Cuentan del mítico “Preste Juan” despojado por Temujín, (Gengis Khan) el conquistador mongol, que fue visitado por éste en la cueva donde tenía su único refugio. « ¿Qué quieres de mí? Me has quitado mi reino, mi familia, mis riquezas, y mis hijos. Sólo tengo ya esta cueva. ¿Qué más quieres de mí?», dijo el tan injustamente oprimido. El Khan poderoso, bajó los ojos y dijo lastimeramente: « ¡Quiero tu paz!»
Un ejemplo legendario de que el miedo no es algo que se domina fácilmente, ni aun por los más poderosos. El Khan le pudo arrebatar al Preste Juan todo cuanto tenía, pero no pudo arrebatarle la paz, y continuó toda la vida de conquista en conquista, más que para su propia gloria para olvidarse de su miedo. (PELLIOT).
El miedo es ineludible; los buenos psiquiatras, espiritualistas, científicos, y otros tantos, se esfuerzan en suprimir el miedo de sus pacientes, y no pueden suprimirlo de sus propias personas. Por supuesto no queremos restar mérito a su trabajo (no es el objeto de este escrito) porque, aun sin poder ni ciencia para suprimirlo, sí reducen con sus sugestiones y medicina, las manifestaciones interiores y reprimen algo las exteriores. Pero nada de eliminarlo del todo. Buena labor sí, pero incompleta y deficiente.
Real o imaginario, objetivo o fantasmal, el miedo nos acecha a cada paso de nuestra vida. Los supersticiosos son miedosos. Los que acuden a los «santones» que pululan junto con los médium, famosos de la cartomancia, y devotos fetichistas, por nombrar algunos, son miedosos. Y aun la persona más normal y equilibrada, según la apreciación del mundo, esconde abundante miedo dentro de sí. De ahí, la floreciente amalgama de supersticiones que en todos los tiempos han existido y existen. Todo a causa del miedo.
Recuerdo a un amigo que me invitó a acompañarle en su magnífico automóvil, a un viaje de relaciones públicas.
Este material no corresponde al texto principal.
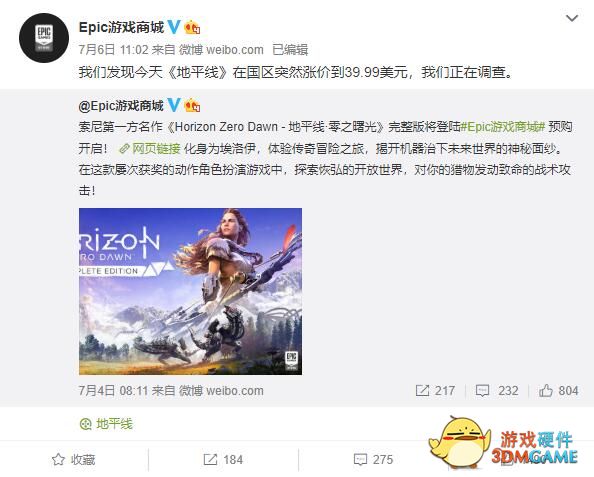Open the 7月6日 11:02 post timestamp

coord(113,50)
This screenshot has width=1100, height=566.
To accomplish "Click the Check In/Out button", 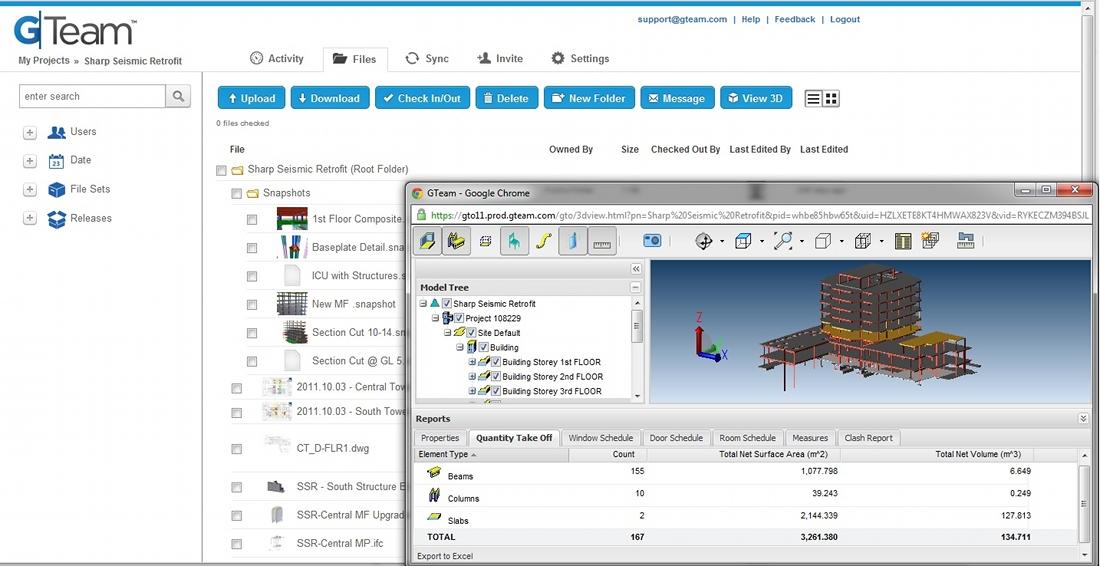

Tenía un aspecto tan seguro, un optimismo y una desenvoltura tales, que sentí como Asaf, que casi se deslizaron mis pies. «Por poco resbalaron mis pasos. Porque sentí envidia de su arrogante y próspera impiedad. Fue duro trabajo para mí» (Salmo 73).
Cuando por fin conseguimos descansar un poco de tiempo, con la calma y confianza de compañeros de viaje, en el interior de su flamante automóvil en situación de cambiar confidencias, ocurrió algo inesperado para mí. Súbitamente se desarmaron sus resortes de autocontrol y, conociendo mi condición de cristiano, comenzó a decirme: ¡Ah, si yo te contara! Y ante mi perplejidad desgranó una serie de problemas, conflictos, temores, y desgracias totalmente impensables para mí unos minutos antes.
Hasta entonces, yo había permanecido atónito ante su anterior comportamiento y auto-confianza. Le escuché más de dos horas, y de haber sido posible hubiera estado hablándome más tiempo aún. Yo permanecía mudo, anonadado y confundido. Al final transpirábamos los dos y si yo estaba pálido, él tenía el rostro desencajado y respiraba con dificultad. Había lágrimas en sus ojos; no sé qué aspecto presentaría yo.
No podía pensar. Tal era el torbellino de emociones que me trasmitió. Por un momento salió del automóvil para visitar a un cliente y yo, que no quise acompañarle, me quedé en el interior. «¡Dios mío!», sólo acerté a decir, conmovido y afectadísimo por tanta desgracia. Si yo tuviese la décima parte de los problemas que este hombre arrastra, ya me habría muerto varias veces.
No era cierto; podemos resistir mucho, pero en aquel momento no fui capaz de elaborar otra clase de pensamiento. Sólo a su regreso, cuando le vi venir con su característica desenvoltura, dije para mí: «A su lado soy insignificante; todo en él parece triunfo». «Pero en cuanto a mí el acercarme a Dios es el bien» (Salmo 73:28).
Todo en este hombre era fachada de triunfo y realidad doliente y desesperada. Yo, mínimo ante él, daba gracias a Dios por echarse sobre sus fuertes hombros, mis dolencias y mis preocupaciones. Y es que confiar en Dios es la mejor medicina y la señal de buena salud.